Installing defibrillators in the red booths has been a life-saving idea, making the devices available for use in times of emergency, particularly in rural areas where it takes a long time for ambulances to reach. The devices restore normal heartbeat by sending electric pulse to the heart, and can make all the difference between and life and death while the ambulance arrives. The Community Heartbeat Trust (CHT), a charity organisation, works with BT and encourages communities to adopt the red booths to provide access to defibrillators. BT provides free electricity for the first seven years for CHT projects.
One such defibrillator unit is in the north Yorkshire village of Patrick Brompton. Says Brian Whitehead of the local parish council: “We were really keen to adopt our red phone box and we didn’t want to see it go. It’s a fact that no-one really uses payphones anymore, but they look quite iconic, especially in rural areas like ours, so we wanted to retain it from a heritage perspective. The defibrillator we did have in the village was behind the 18th-century school room, so we’ve moved it to the phone box and think it’s a much better place for it.”
Another popular use of the red booths is as book exchange centres in communities across the UK. In the small Warwickshire village of Church Lawford, the booth opposite a popular local pub was taken on by the parish council for £1. It is now a thriving book exchange used by residents, young and old alike. People donate books and take away others to read before returning them. Jeremy James, chairman of the local parish council, says the community was inspired by a nearby village — Stretton under Fosse — where the local phone box was adopted and turned it into an information booth with details on local history, local walks and footpaths: “We wanted to add the book exchange element as the mobile library only visits briefly once a month, and this aspect has really taken over. I have been pleased by the level of support it gets. Those people that use it appreciate it, and the only real maintenance needed is periodic tidying up of the book supply.”
The market town of Settle in Yorkshire has the world’s smallest art gallery in a booth, named ‘Gallery on the Green’, showcasing exhibitions by painters and photographers. But the most known art linked to the red booth’s fate was briefly showcased on a Soho street in London in 2006 by Bansky, the legendary street artist and political activist, whose real name and identity remains unknown. His artwork showed a crooked red phone booth, crestfallen, bent in half with an axe plunged into it and red ‘blood’ staining the pavement, catching the attention of pedestrians. Observers have since debated the message Bansky was seeking to convey: the demise of the red booth or signalling a new age of communication. The artwork was soon removed by the Westminster Council, but remains a prominent symbol in the discourse over the red booth’s fate in the digital age.

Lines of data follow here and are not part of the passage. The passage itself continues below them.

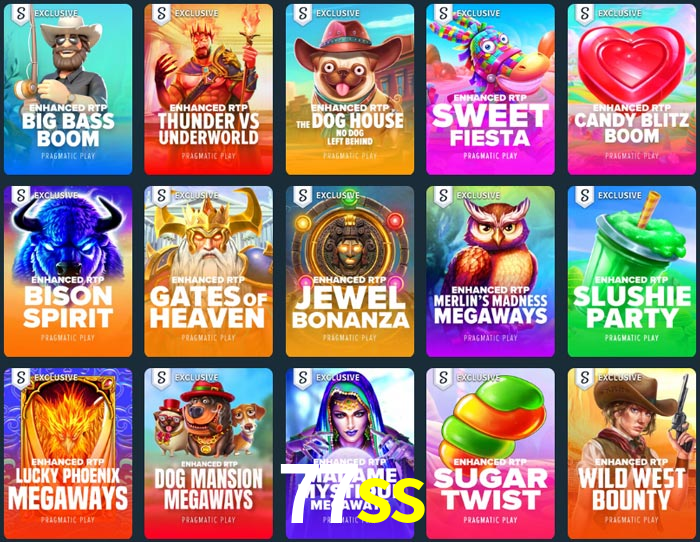
Task: Select the Thunder vs Underworld game
Action: (208, 89)
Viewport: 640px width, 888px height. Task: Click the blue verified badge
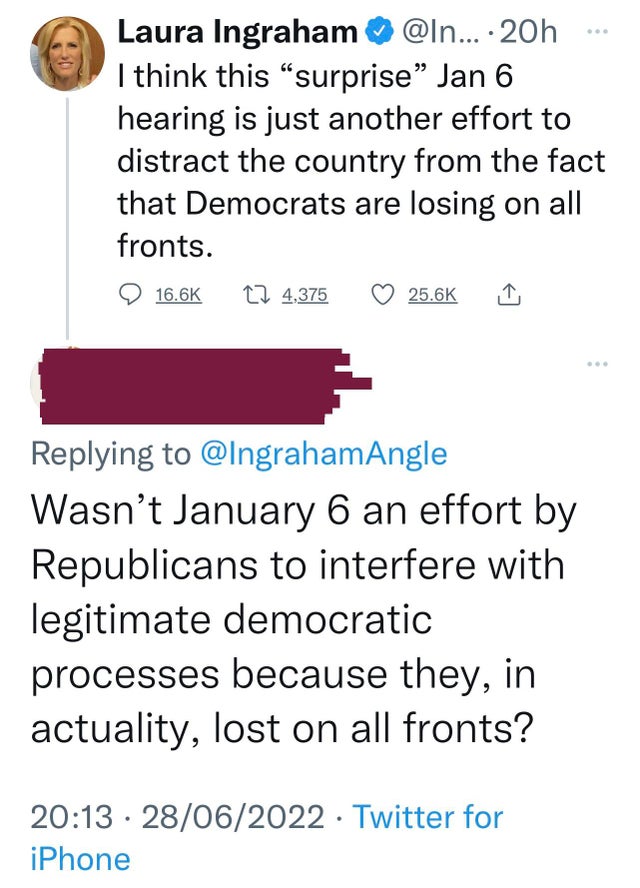click(380, 31)
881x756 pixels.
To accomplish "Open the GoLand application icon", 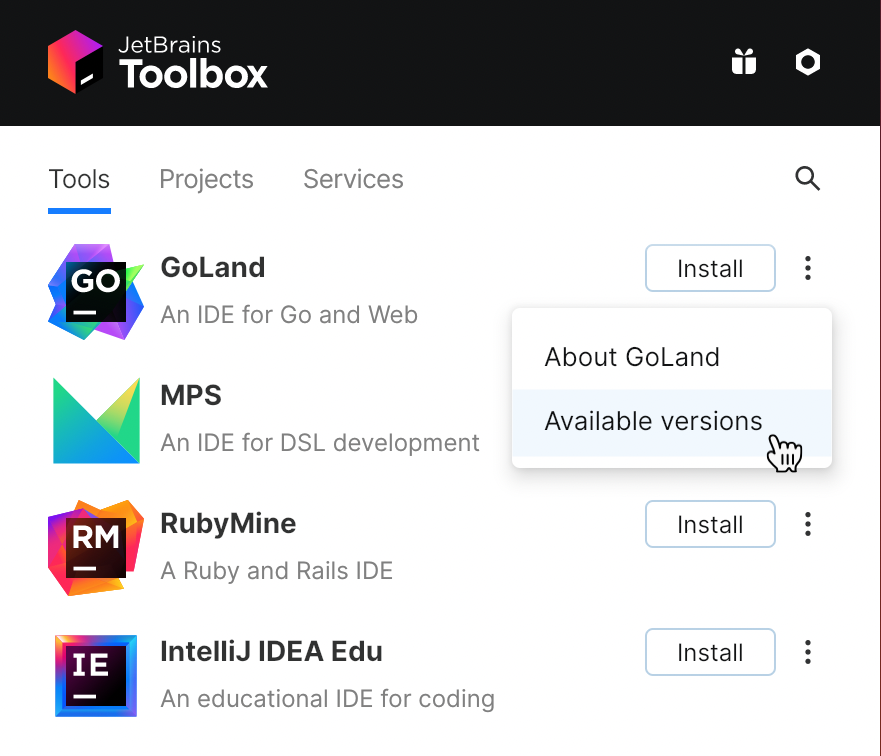I will (x=95, y=292).
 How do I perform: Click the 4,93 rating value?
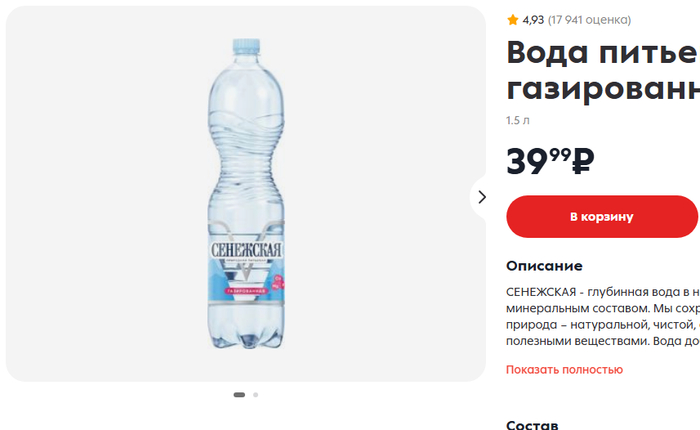533,20
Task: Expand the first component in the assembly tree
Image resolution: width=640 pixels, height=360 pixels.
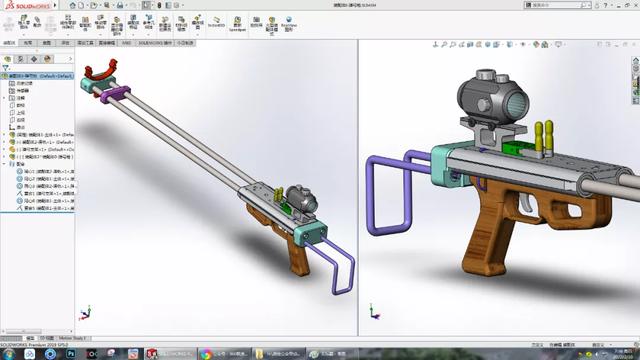Action: [x=4, y=135]
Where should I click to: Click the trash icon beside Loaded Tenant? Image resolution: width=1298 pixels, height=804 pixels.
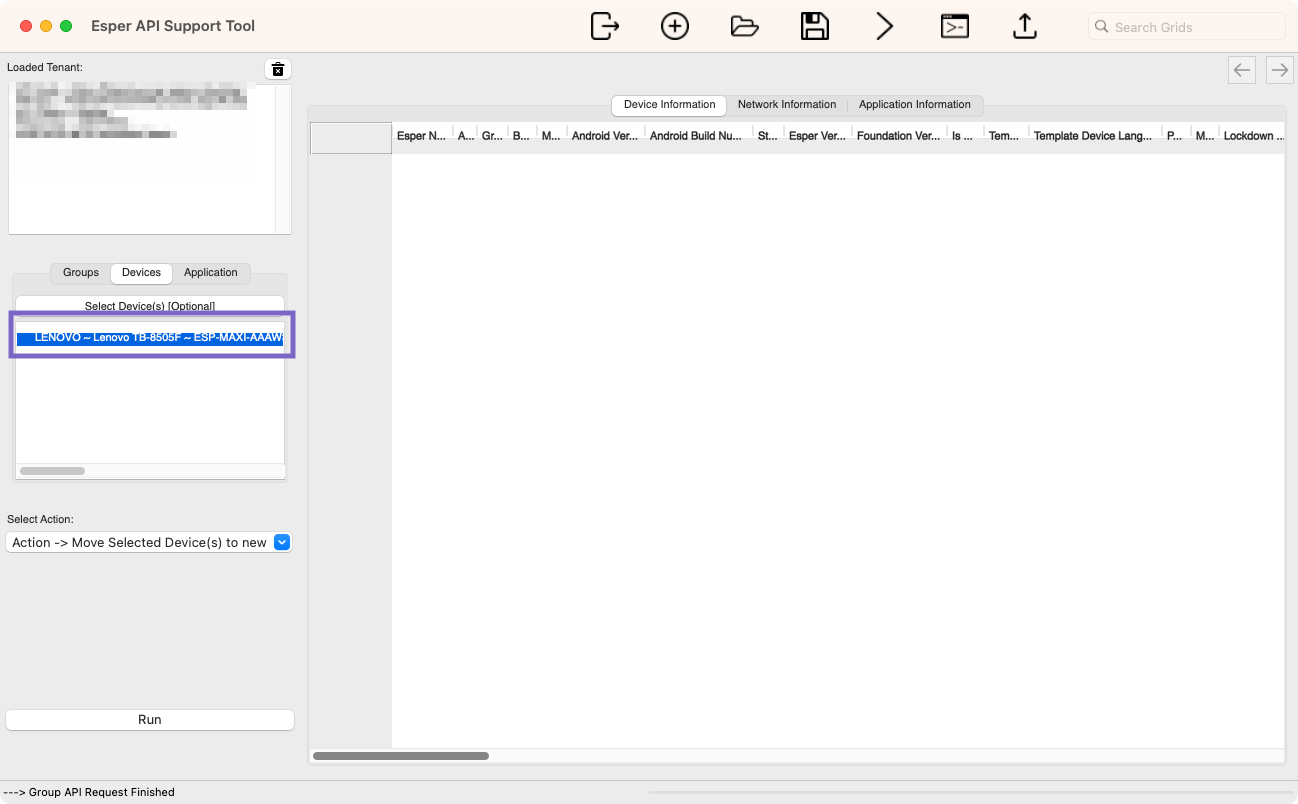point(278,69)
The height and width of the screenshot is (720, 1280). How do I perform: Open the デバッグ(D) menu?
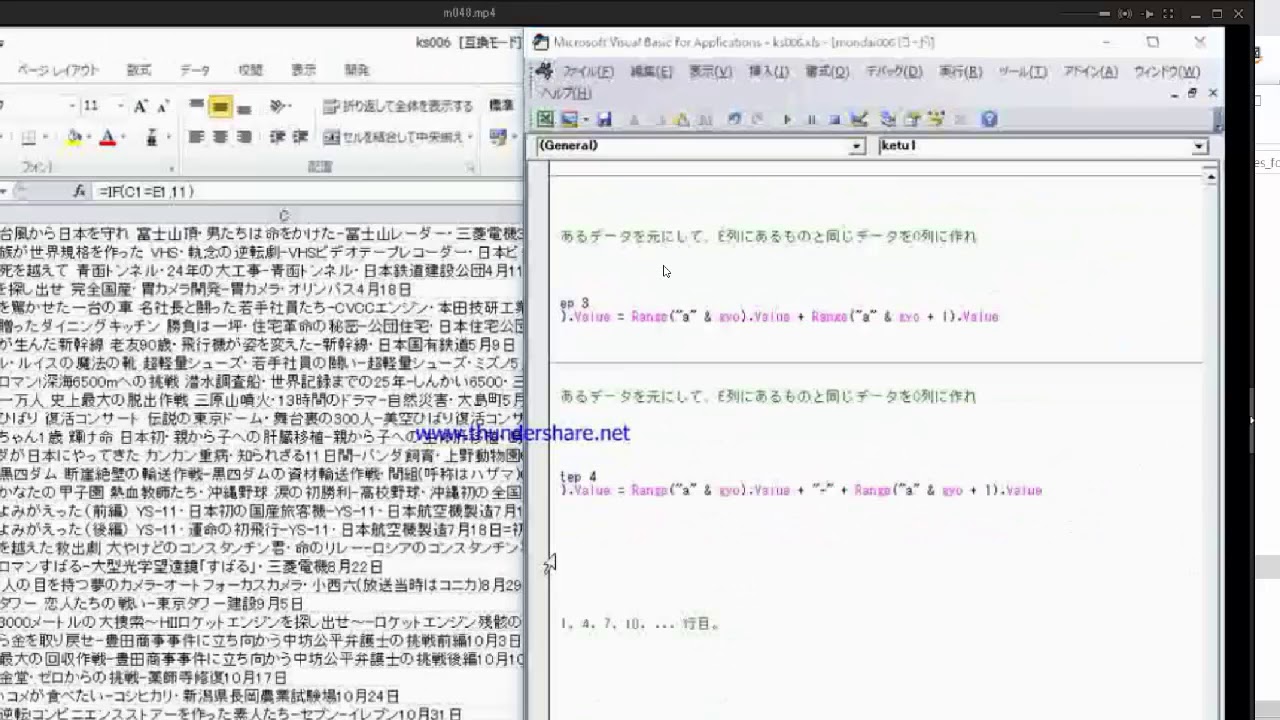pyautogui.click(x=893, y=72)
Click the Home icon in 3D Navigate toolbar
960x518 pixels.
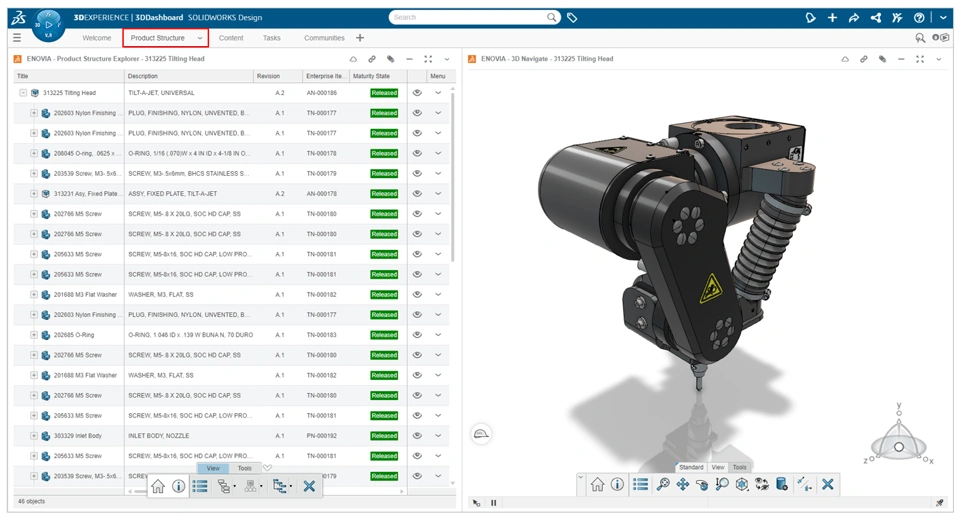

Prabhu, co-author of Jugaad Innovation: Think Frugal, Be Flexible, Generate Breakthrough, which argues that the West must look to places like India, Brazil and China for a new approach to innovation, adds: “Now I see the red booths being put to very good and creative use all over the country: in villages, towns and cities they are being used as mini-libraries, art galleries, defibrillator centres, and other community activities. I’m delighted to see this repurposing and reuse of a ubiquitous resource. This is precisely what we would call jugaad or creative improvisation in India. I always suspected that that sort of ingenious reuse of resources wasn’t only Indian: but truly universal in fact.”